Clermont Filmfest 5

Avant-dernière chronique du festival…Ca se termine demain et je me risquerai à quelques pronostics à ce moment-là.

De la série I 5, je ne retiendrai que le documentaire puissant des anglais David Lalé, James Newton et Kristian Hove: On the run with Abdul (En cavale avec Abdul). On suit ici le parcours, au sens strict, d’un jeune réfugié afghan et sa quête pour trouver enfin un pays qui accepte de l’accueillir. Le film commence à Calais, dernier point de passage avant l’Angleterre qui est perçue comme la Terre Promise pour tous ces hommes rejetés. On voit aussi le système des passeurs mafieux qui profitent du désoeuvrement des réfugiés, la recherche d’un endroit où dormir et, en désespoir de cause, les changements de destination que les clandestins s’imposent quand ils constatent que leur plan initial ne pourra pas se réaliser. En outre, les cinéastes s’interrogent sur leur rôle d’observateur et l’éventuelle influence, négative surtout, qu’ils auraient sur le destin de ce jeune homme qu’ils filment. Un film à montrer à notre cher Besson et au « local » Hortefeux…

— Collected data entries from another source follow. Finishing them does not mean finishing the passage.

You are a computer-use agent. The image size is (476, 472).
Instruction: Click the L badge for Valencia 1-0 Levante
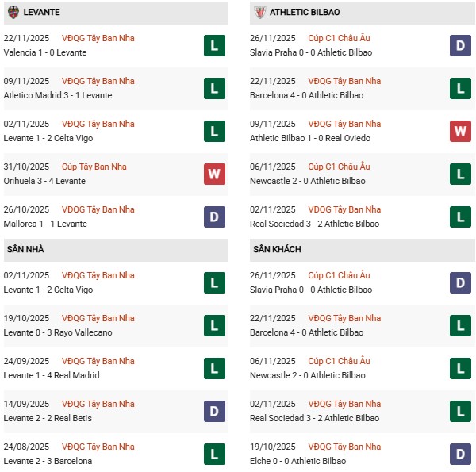pos(214,45)
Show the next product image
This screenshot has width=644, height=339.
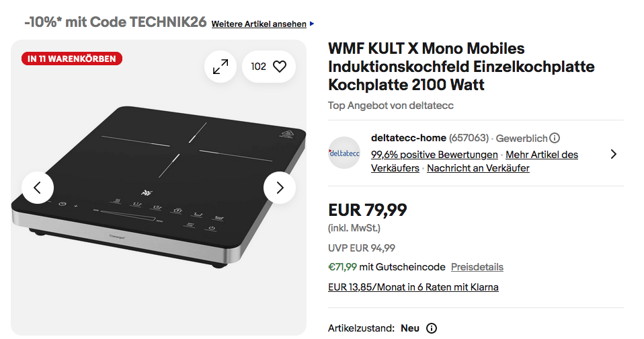pyautogui.click(x=280, y=188)
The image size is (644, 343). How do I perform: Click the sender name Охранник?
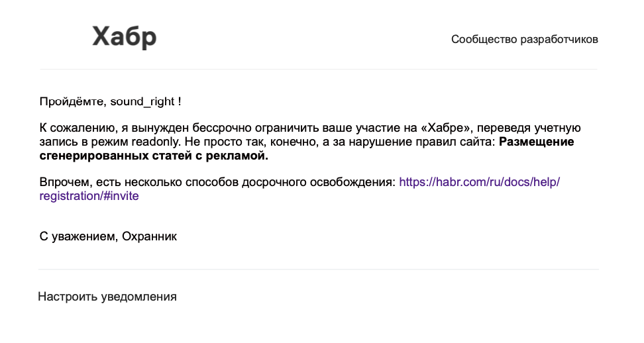pos(150,236)
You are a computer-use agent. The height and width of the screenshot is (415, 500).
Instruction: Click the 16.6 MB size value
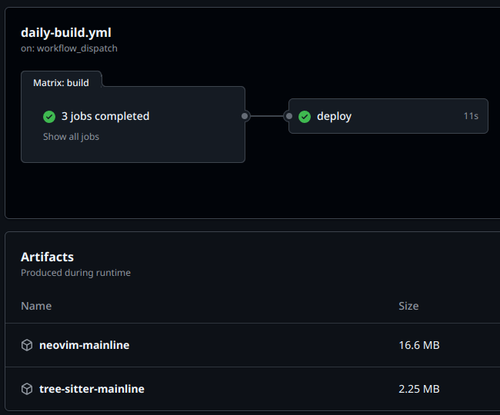[419, 345]

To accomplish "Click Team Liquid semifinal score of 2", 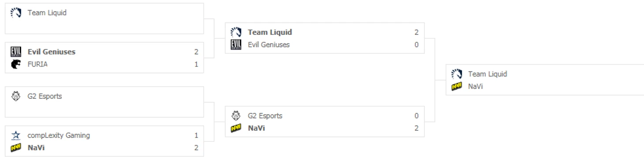I will (x=417, y=32).
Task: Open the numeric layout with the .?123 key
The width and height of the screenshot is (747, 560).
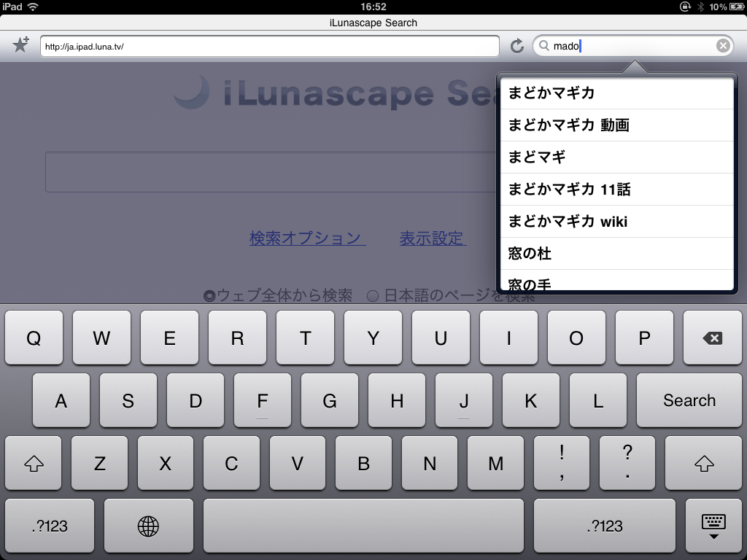Action: [x=48, y=525]

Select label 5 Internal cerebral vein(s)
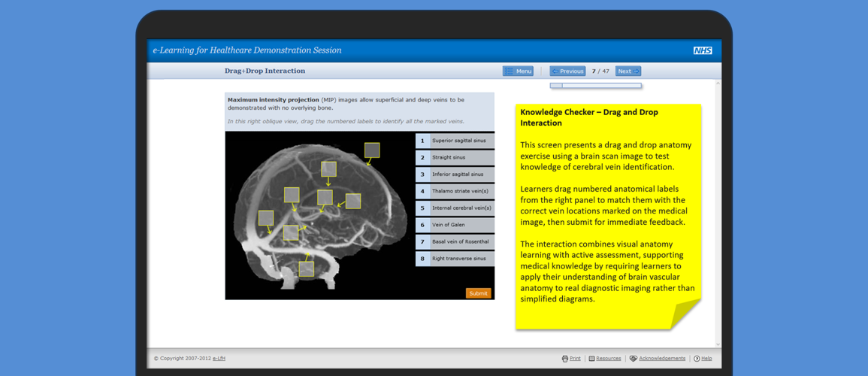pyautogui.click(x=455, y=208)
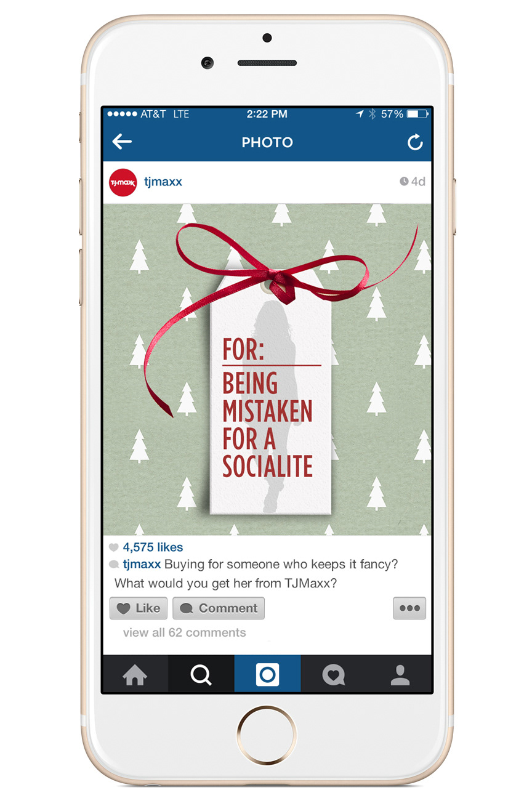Tap the Bluetooth icon in status bar
The height and width of the screenshot is (798, 532).
coord(372,114)
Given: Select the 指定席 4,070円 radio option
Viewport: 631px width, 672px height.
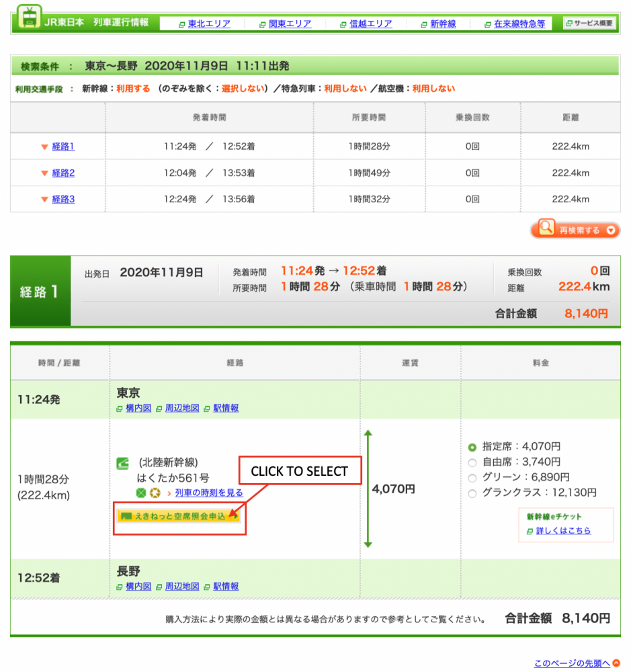Looking at the screenshot, I should [472, 446].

Que de bons films, avec des qualités techniques ou thématiques, dans la série I 3. De l’adolescente qui se cherche malgré les réticences familiales (Le Danois Cathrine de Mads Matthiesen), à l’interrogation quasi-métaphysique sur le temps, l’espace et la personnalité à partir des liens entre Hemingway et Pampelune avec Notes on the other (Notes sur l’autre) de l’Espagnol Sergio Oksman, ou encore des mariages arrangés dans la rurale et traditionnelle Chine de l’Ouest avec Daughters (Les filles) de Chloé Zhao, le programme était plus qu’éclectique. Quand on aura ajouté 50 años de la luna (50 ans sur la lune) de l’Argentin Mariano Santilli qui nous présente la quasi-obsession d’un hurluberlu russe (le film est tourné dans cette langue) pour l’astre de la nuit sur un ton déjanté et loufoque, on aura fait le tour.

Ou presque…

Car, véritablement, le film qui a retenu notre attention reste Efecto Domino (Effet domino) du Cubain Gabriel Gauchet, un film co-produit avec l’Allemagne où j’ai cru comprendre que le réalisateur résidait. La Havane, un soir d’été. Un groupe de voisins d’âge assez mûr, pour la plupart, joue aux dominos. Les femmes bavardent, évoquent les derniers potins. La petite-fille de l’un des couples veut se rendre chez une amie. La grand-mère refuse car il faut traverser un parc mal fréquenté et dangereux. Profitant de l’inattention des adultes, l’adolescente désobéit. Un cri dans la nuit, un jeune homme qui appelle: la jeune fille est retrouvée ensanglantée dans le parc. Malheureusement pour lui, qui pensait se trouver là au bon moment, le jeune homme en question va attirer les soupçons de tous: grand-père, amis, médecins, policiers…Un film sur le hasard, les circonstances fortuites qui vous enfoncent, les dérapages des Hommes qui sont prêts à verser dans la justice expéditive et aussi une critique de l’administration sourde. Quelques tacles bien placés sur Cuba, un discours universel sur la violence aveugle, le tout servi par un jeu efficace et une mise en scène appropriée. Si ce film n’obtient aucune distinction, je serais plus que surpris. « Déçu » serait le mot adéquat…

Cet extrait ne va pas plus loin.